**PROBLEM**
Please repeat the lines below exactly. Begin with the line containing "Journal (822, 151)" and go on through the line containing "Sign in (925, 53)".

(Collected data entries)
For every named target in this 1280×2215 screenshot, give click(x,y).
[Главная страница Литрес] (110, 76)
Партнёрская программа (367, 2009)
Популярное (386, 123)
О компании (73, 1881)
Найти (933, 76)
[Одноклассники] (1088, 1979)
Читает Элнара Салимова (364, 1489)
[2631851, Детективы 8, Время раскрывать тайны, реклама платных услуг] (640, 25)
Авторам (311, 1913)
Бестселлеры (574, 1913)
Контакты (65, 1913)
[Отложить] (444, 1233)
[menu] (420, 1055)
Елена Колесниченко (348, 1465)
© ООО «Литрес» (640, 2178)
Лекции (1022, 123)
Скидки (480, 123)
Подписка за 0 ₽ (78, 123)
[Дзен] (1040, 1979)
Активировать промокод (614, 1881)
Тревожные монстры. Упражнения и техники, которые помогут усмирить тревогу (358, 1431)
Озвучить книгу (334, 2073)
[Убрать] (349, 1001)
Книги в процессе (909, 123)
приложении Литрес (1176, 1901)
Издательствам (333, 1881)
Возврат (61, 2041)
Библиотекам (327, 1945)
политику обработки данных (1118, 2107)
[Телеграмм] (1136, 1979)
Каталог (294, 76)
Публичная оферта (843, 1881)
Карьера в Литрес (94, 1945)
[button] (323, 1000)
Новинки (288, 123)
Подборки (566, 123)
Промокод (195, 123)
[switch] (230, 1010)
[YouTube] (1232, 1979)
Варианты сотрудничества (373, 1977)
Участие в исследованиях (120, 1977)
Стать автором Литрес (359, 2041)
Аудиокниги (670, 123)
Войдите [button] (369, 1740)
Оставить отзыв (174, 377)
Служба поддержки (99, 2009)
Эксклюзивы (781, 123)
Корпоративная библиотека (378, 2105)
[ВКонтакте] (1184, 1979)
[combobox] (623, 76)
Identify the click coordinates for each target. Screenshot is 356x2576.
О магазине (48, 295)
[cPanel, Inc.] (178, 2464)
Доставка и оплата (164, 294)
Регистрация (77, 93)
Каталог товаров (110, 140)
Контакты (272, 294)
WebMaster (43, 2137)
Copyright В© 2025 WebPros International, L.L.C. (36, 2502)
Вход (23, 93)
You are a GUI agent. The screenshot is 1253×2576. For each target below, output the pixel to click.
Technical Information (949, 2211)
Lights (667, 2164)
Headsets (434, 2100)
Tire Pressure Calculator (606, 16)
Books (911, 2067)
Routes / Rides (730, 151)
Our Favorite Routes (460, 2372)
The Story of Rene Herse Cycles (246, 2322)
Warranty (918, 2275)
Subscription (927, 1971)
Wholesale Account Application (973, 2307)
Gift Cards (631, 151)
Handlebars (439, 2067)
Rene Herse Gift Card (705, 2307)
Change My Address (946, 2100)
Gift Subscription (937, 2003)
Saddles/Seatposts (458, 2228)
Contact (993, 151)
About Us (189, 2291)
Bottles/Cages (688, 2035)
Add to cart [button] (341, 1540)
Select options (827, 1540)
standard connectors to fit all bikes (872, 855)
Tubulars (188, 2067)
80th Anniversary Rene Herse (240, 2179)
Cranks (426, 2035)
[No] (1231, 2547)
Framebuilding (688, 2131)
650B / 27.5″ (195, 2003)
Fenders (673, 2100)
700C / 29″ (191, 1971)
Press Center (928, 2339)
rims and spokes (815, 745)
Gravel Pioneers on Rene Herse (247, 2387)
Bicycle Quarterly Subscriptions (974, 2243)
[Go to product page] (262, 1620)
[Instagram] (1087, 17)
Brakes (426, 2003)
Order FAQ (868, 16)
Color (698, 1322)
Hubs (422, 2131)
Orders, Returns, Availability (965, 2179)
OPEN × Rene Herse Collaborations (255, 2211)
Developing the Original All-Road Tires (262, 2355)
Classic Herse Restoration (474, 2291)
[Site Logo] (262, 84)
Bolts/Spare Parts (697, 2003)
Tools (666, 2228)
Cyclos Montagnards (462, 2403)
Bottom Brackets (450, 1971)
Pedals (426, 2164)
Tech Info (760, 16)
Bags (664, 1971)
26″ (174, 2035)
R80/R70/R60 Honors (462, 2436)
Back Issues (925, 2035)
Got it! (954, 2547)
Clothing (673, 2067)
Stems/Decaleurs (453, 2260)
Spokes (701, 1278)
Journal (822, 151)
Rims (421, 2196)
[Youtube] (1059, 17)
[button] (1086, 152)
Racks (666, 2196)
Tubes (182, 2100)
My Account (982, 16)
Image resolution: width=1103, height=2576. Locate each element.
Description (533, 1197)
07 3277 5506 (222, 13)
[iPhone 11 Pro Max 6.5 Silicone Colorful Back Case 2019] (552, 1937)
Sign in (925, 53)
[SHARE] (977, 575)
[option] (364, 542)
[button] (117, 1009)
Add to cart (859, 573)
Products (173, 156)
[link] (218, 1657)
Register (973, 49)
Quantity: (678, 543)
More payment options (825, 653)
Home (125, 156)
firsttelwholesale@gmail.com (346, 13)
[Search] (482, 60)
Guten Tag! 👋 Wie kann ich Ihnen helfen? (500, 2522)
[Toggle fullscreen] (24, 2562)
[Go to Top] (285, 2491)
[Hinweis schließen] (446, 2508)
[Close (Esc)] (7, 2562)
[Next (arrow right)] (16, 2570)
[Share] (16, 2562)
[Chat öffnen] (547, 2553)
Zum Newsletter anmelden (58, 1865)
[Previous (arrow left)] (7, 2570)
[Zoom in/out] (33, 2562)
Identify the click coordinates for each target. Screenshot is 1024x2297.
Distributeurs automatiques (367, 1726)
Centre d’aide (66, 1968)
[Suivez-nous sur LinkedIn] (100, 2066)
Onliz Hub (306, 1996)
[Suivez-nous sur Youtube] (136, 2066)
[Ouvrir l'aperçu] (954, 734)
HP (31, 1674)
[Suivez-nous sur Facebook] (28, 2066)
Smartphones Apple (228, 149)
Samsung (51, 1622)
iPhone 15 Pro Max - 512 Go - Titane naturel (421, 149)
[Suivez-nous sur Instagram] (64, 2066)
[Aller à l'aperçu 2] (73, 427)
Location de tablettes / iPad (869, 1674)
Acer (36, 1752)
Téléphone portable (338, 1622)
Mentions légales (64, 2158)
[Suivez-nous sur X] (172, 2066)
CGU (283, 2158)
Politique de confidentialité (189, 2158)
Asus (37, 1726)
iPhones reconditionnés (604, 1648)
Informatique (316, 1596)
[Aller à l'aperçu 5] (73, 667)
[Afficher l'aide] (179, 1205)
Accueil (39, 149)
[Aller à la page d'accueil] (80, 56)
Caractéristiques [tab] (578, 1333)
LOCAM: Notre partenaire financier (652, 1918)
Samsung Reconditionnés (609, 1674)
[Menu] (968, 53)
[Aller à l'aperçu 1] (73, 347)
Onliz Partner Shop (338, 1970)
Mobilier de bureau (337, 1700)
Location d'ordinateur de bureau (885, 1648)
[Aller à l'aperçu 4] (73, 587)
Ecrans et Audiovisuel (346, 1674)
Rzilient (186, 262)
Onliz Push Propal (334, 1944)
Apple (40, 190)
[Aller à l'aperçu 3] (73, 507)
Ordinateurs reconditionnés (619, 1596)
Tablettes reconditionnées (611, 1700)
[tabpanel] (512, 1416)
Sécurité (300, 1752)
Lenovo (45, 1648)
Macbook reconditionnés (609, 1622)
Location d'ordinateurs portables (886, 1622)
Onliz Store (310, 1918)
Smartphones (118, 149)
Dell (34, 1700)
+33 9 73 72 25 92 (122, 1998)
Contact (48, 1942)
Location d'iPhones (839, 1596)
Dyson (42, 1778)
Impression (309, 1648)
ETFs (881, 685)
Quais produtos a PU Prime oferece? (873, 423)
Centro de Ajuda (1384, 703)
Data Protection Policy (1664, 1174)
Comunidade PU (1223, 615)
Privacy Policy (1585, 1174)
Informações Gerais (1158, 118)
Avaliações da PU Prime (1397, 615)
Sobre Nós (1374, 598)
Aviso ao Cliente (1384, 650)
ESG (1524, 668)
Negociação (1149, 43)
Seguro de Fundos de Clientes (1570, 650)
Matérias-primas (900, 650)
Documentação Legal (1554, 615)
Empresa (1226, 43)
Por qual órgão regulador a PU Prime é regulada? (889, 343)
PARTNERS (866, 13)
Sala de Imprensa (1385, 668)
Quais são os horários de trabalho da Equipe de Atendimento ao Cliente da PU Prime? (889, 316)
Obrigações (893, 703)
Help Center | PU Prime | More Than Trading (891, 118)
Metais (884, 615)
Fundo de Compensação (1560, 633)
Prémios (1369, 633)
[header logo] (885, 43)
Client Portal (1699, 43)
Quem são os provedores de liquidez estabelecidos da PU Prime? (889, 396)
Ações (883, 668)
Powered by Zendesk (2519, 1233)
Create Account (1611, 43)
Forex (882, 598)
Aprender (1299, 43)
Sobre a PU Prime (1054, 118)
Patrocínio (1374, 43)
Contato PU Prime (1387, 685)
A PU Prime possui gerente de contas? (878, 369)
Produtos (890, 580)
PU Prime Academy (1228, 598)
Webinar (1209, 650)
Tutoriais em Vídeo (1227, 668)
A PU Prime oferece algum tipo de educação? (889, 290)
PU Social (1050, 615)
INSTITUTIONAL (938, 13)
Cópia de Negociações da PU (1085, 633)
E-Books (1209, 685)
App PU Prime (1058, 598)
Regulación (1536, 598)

**EXERCISE SOLUTION**
Journal (822, 151)
Rims (421, 2196)
[Youtube] (1059, 17)
[button] (1086, 152)
Racks (666, 2196)
Tubes (182, 2100)
My Account (982, 16)
Image resolution: width=1103, height=2576. Locate each element.
Description (533, 1197)
07 3277 5506 (222, 13)
[iPhone 11 Pro Max 6.5 Silicone Colorful Back Case 2019] (552, 1937)
Sign in (925, 53)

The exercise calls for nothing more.